The 2012 Defense Strategy and 2014 Quadrennial Defense Review made clear that the nation was not going to conduct any more large-scale, long-term stability operations nor more than a single all-out major contingency operation involving substantial land forces. As a consequence, the Army saw a future in which its end-strength declined from a high of 570,000 to no more than 450,000 and possibly below 400,000.

Having spent more than a decade fighting and dying in Southeast Asia, the Army is being told “thanks for your contributions to national security but we are not going to be doing your kind of operations in the foreseeable future.” Even those who saw the continuing need for a strong U.S. military tended to be focused on the Chinese military and the corresponding requirements for more air and naval power.

The Army, along with the Marine Corps and Special Operations Command, responded by articulating the concept of strategic landpower. Cynics saw this effort as an attempt by the Army to justify force structure and command billets in an era of declining resources and reduced relevance for land forces. But as intensifying conflicts in the Middle East (and elsewhere) make clear, there is a real and growing requirement for U.S. strategic landpower.
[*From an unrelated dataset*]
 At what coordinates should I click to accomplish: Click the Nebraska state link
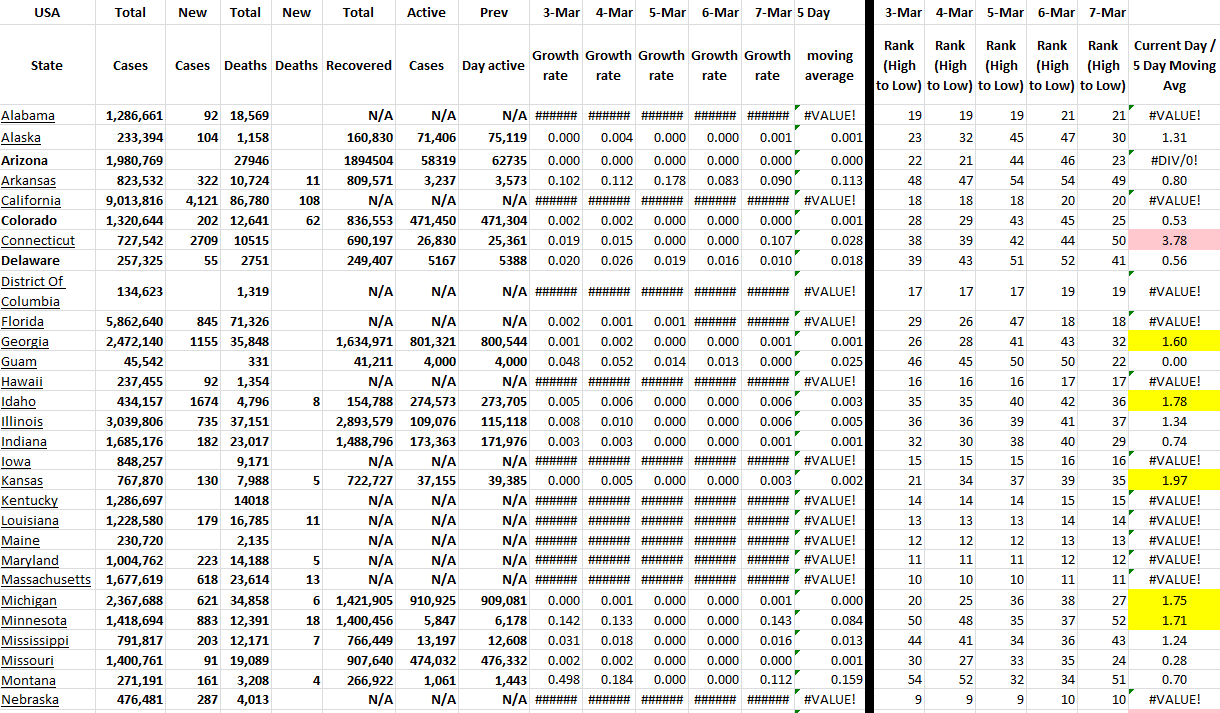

Strategic landpower is based on a simple but increasingly compelling set of principles set out in an eponymously titled white paper.

The first and most important of these is that armed conflict is a contest of wills between two or more parties. The goal in employing U.S. military power, generally, and in the use of strategic landpower, specifically, is to win this clash. One need look no farther than the ongoing conflict between Israel and Hamas, the fourth since the latter took power in Gaza, to appreciate that both sides are attempting, so far without success, to break the will of the other.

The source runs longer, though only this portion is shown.